• [Exercise details] Identify every line in the records below that contains the string "tick", matching case exactly, and copy each of those lines in full.
○ ○ ○ ○ ○ ○ ○
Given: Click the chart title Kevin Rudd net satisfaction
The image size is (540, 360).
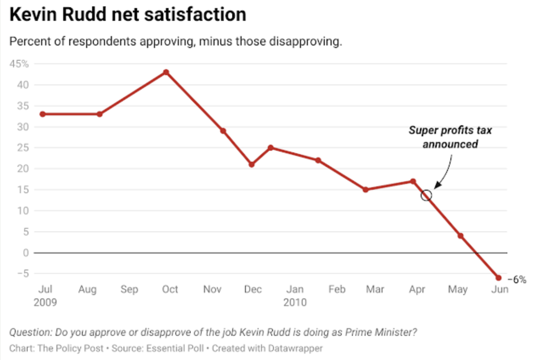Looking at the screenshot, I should click(127, 15).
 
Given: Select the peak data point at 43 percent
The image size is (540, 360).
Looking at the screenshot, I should click(166, 72).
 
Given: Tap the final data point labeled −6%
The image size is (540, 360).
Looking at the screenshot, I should click(498, 278).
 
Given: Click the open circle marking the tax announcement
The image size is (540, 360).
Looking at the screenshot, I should click(427, 195).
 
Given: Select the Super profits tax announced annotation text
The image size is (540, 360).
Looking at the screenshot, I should click(450, 137).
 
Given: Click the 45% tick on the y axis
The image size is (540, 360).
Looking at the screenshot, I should click(20, 64).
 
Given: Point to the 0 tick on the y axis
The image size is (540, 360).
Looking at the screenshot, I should click(25, 253).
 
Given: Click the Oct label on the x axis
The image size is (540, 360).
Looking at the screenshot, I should click(170, 290).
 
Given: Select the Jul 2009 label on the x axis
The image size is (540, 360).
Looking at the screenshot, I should click(45, 295).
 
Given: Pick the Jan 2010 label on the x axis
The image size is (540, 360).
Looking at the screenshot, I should click(295, 295).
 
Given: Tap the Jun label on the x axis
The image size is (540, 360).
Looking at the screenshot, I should click(500, 290).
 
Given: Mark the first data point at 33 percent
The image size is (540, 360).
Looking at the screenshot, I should click(43, 114).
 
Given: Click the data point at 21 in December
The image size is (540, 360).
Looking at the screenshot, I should click(251, 164).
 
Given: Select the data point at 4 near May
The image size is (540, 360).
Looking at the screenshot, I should click(460, 236).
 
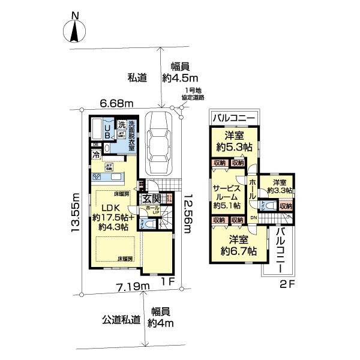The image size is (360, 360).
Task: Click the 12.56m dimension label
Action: click(188, 212)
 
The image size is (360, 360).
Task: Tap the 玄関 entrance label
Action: click(151, 199)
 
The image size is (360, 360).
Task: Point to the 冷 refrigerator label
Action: click(96, 154)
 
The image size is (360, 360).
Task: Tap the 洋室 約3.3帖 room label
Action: click(280, 186)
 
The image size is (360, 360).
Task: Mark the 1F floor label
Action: click(169, 280)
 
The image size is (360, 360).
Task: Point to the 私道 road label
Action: click(137, 77)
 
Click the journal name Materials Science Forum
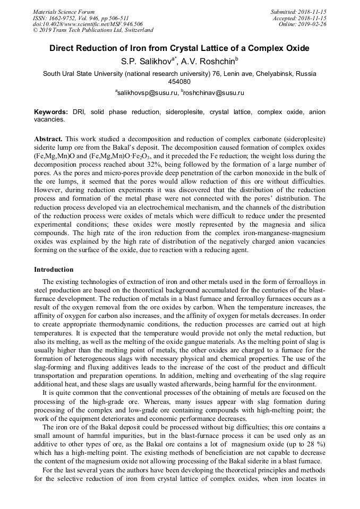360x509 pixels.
○ ○ ○ ○ ○ ○ ○
• [Output of the task]
Given: Click the 45% tick on the y axis
Given: Point to the 0 tick on the y axis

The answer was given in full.